If I do this on Tumbleweed, I just see:
uid=1000(me) gid=1000(me) groups=1000(me)
Am I not also a member of the sudo group?
How are permissions/group memberships handled in Tumbleweed? Which tools do I need to use to view/modify them?
Thanks, I’m just starting to learn this distribution
There isn’t a “sudo” group - users who have access to use sudo are in the /etc/sudoers file, which is edited using visudo.
I suppose it’s possible that *buntu defines a group specifically for using sudo, and that’s defined in the sudoers file (I haven’t looked at it, so I don’t know). You can certainly set it up that way if you want.
(There are other ways this can be handled within sudo’s framework - the sudoers file is the easiest one).
In *buntu-land there are separate groups/permissions for things like cdrom, printer, sambashare, and so forth. Are there such permission divisions in Tumbleweed? If so, how are they viewed and managed. I took a quick peek in Yast and didn’t see anything I recognized.
The ‘groups’ page in YaST’s user management has a filter that is set by default (at least on my system) to only show “local groups”, which for me is the groups jhenderson and users.
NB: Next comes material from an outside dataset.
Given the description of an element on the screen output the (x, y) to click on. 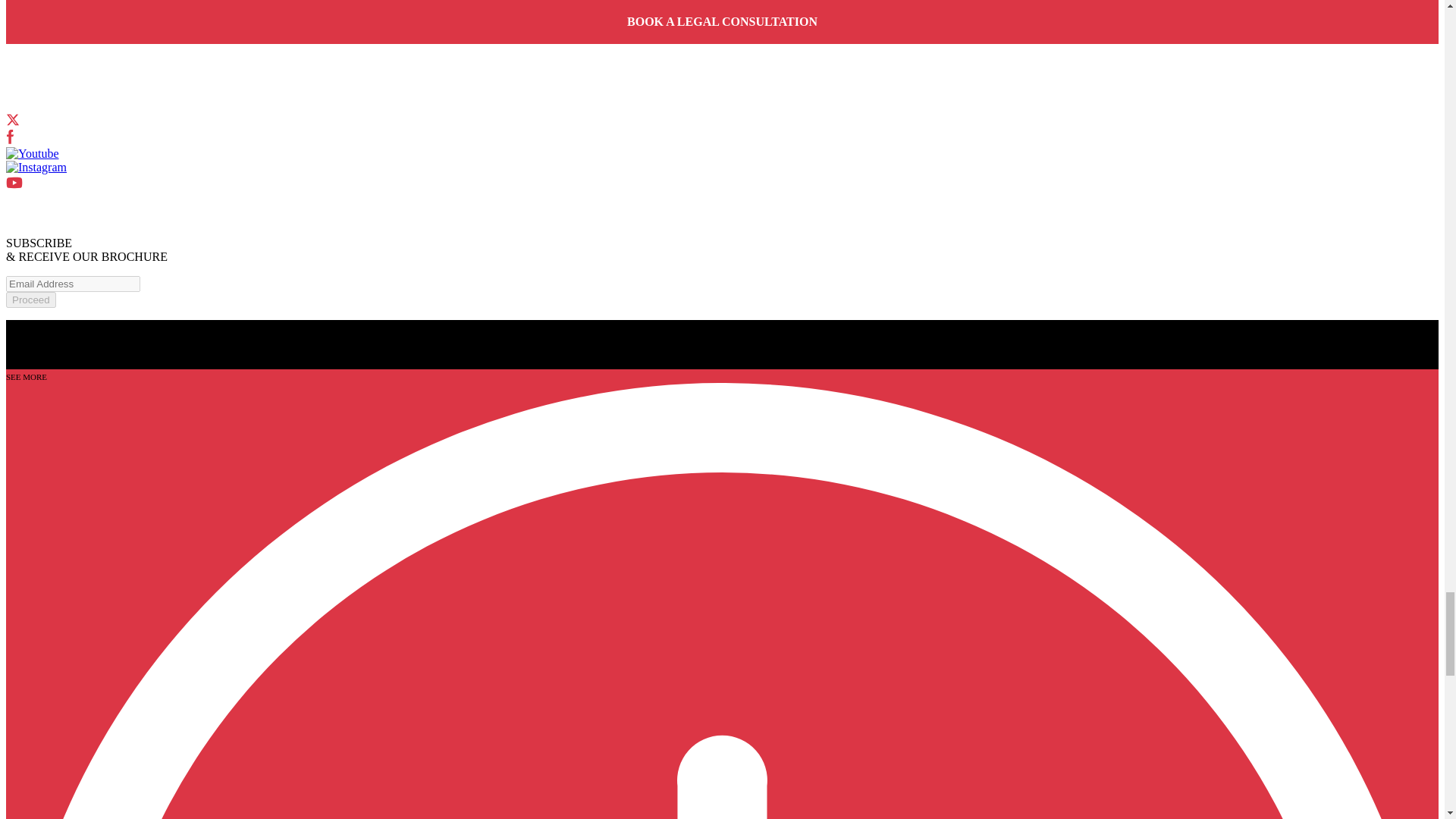
Proceed (30, 299)
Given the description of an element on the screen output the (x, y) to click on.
If you change the filter to “system groups”, you’ll see the system-defined groups.
The use of groups isn’t a distro-centric thing. A distribution is made up of all kinds of software, and the use of a group for security access is generally defined in the software package itself. You should find that groups are used pretty much the same way in all Linux distributions (as well as in other *nix-like systems, like *BSD).